AI Security: Defending and Harnessing the Bit-Flip based Adversarial Weight Attack

This repository contains a Pytorch implementation of the paper, titled “ Defending and Harnessing the Bit-Flip based Adversarial Weight Attack, ” which is published in CVPR-2019. It mainly discusses how to defend against memory bit-flip based adversarial weight attack.

[CVPR’20] Zhezhi He，Adnan Siraj Rakin, Jingtao Li, Chaitali Chakrabarti and Deliang Fan, “Defending and Harnessing the Bit-Flip based Adversarial Weight Attack,” 2020 IEEE/CVF Conference on Computer Vision and Pattern Recognition (CVPR), June 16-18, 2020, Seattle, Washington, USA [pdf]

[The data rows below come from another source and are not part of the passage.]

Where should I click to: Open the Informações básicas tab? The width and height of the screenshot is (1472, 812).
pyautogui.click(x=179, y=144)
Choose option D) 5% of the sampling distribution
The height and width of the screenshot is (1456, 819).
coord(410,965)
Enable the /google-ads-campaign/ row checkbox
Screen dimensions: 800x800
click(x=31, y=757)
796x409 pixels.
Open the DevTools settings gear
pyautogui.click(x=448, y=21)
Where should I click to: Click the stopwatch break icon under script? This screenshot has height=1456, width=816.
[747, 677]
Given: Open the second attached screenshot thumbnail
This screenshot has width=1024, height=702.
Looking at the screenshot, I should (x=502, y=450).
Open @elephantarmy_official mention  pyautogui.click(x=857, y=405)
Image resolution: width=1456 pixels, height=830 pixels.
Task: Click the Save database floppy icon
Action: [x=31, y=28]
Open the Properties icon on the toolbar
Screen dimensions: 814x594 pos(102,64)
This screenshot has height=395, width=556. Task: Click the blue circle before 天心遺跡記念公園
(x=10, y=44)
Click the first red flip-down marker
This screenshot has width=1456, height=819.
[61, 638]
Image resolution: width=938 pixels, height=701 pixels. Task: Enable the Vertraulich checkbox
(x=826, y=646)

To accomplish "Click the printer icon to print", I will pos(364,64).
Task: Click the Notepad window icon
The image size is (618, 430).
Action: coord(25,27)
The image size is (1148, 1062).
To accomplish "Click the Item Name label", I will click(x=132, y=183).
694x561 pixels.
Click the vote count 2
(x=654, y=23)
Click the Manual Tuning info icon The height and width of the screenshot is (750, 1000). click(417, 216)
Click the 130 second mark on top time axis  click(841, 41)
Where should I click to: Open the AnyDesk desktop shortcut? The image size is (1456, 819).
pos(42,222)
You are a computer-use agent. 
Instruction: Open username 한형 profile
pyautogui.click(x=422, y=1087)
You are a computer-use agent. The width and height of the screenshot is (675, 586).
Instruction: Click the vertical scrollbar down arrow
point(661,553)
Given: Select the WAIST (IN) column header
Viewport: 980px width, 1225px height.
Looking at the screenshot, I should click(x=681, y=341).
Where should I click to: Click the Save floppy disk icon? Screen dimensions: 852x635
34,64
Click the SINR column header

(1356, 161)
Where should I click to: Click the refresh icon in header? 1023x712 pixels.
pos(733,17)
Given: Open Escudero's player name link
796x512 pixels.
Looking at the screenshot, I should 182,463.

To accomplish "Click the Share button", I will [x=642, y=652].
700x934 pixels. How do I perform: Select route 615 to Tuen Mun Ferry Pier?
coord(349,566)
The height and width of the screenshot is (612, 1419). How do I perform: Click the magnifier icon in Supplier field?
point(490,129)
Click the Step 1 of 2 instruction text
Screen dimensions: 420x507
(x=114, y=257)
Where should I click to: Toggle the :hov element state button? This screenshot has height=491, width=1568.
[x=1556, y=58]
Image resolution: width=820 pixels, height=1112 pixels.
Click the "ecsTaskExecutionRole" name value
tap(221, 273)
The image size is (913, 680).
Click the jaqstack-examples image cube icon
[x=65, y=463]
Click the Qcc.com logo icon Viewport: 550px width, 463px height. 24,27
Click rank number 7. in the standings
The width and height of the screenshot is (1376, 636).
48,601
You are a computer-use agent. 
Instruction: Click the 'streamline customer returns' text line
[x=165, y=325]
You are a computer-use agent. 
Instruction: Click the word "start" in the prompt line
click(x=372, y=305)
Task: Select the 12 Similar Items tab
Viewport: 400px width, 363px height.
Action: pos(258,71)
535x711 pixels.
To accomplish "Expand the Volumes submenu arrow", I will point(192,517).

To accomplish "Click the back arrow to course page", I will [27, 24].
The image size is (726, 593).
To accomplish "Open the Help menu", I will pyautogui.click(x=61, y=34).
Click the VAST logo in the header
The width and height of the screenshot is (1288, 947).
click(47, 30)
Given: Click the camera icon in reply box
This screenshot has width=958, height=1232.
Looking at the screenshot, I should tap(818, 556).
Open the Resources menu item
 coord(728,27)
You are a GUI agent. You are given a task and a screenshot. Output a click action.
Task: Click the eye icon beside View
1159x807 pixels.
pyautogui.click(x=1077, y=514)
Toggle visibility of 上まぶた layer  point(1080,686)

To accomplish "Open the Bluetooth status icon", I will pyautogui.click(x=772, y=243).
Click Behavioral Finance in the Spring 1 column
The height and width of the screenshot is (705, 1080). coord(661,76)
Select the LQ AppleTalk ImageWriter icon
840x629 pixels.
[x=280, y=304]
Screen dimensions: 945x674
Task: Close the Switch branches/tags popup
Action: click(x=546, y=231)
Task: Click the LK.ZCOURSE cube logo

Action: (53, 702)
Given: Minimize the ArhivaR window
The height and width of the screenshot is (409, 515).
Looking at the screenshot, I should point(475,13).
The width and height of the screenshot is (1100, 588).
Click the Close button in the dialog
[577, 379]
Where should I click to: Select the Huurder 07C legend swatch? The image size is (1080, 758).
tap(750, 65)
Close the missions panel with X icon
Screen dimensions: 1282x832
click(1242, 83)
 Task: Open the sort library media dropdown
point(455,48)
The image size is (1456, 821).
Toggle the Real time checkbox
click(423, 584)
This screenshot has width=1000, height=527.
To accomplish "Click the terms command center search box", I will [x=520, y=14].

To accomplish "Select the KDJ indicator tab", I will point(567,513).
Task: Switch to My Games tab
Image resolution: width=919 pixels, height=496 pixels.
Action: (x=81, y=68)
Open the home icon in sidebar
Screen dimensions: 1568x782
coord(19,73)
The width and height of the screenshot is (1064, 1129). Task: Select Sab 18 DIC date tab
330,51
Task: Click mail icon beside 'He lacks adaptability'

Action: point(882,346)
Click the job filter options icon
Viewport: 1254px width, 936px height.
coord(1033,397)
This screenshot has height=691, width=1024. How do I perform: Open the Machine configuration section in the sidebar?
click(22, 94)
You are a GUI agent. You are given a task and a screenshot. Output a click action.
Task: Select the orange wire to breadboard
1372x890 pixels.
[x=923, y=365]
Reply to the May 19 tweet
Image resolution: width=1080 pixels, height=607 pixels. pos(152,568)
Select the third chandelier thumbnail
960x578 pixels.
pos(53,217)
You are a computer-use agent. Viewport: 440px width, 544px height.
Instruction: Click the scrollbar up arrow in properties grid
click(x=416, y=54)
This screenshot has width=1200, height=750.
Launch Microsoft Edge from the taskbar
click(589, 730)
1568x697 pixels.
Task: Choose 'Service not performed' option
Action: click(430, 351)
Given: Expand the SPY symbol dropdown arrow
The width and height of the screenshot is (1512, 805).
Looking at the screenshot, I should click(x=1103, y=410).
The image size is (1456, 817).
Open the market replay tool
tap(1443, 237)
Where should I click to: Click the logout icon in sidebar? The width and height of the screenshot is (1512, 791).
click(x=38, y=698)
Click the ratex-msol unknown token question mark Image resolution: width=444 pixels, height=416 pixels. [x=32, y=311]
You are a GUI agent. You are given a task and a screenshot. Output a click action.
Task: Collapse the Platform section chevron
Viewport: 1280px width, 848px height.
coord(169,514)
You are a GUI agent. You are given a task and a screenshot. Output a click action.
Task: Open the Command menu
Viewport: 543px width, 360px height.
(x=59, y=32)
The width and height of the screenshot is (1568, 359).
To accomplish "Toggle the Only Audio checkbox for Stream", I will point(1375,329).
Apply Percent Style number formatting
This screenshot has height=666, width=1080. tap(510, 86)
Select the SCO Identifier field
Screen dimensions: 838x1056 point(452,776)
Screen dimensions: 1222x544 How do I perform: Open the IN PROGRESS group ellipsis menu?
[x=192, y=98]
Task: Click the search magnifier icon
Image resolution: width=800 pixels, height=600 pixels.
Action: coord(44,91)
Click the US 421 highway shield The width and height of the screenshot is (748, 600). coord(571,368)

Code is released at: https://github.com/elliothe/BFA

Abstract:

Recently, a new paradigm of the adversarial attack on the quantized neural network weights has attracted great attention, namely, the Bit-Flip based adversarial weight attack, aka. Bit-Flip Attack (BFA). BFA has shown extraordinary attacking ability, where the adversary can malfunction a quantized Deep Neural Network (DNN) as a random guess, through malicious bit-flips on a small set of vulnerable weight bits (e.g., 13 out of 93 millions bits of 8-bit quantized ResNet-18). However, there are no effective defensive methods to enhance the fault-tolerance capability of DNN against such BFA. In this work, we conduct comprehensive investigations on BFA and propose to leverage binarization-aware training and its relaxation – piece-wise clustering as simple and effective countermeasures to BFA. The experiments show that, for BFA to achieve the identical prediction accuracy degradation (e.g., below 11% on CIFAR-10), it requires 19.3× and 480.1× more effective malicious bitflips on ResNet-20 and VGG-11 respectively, compared to defend-free counterparts.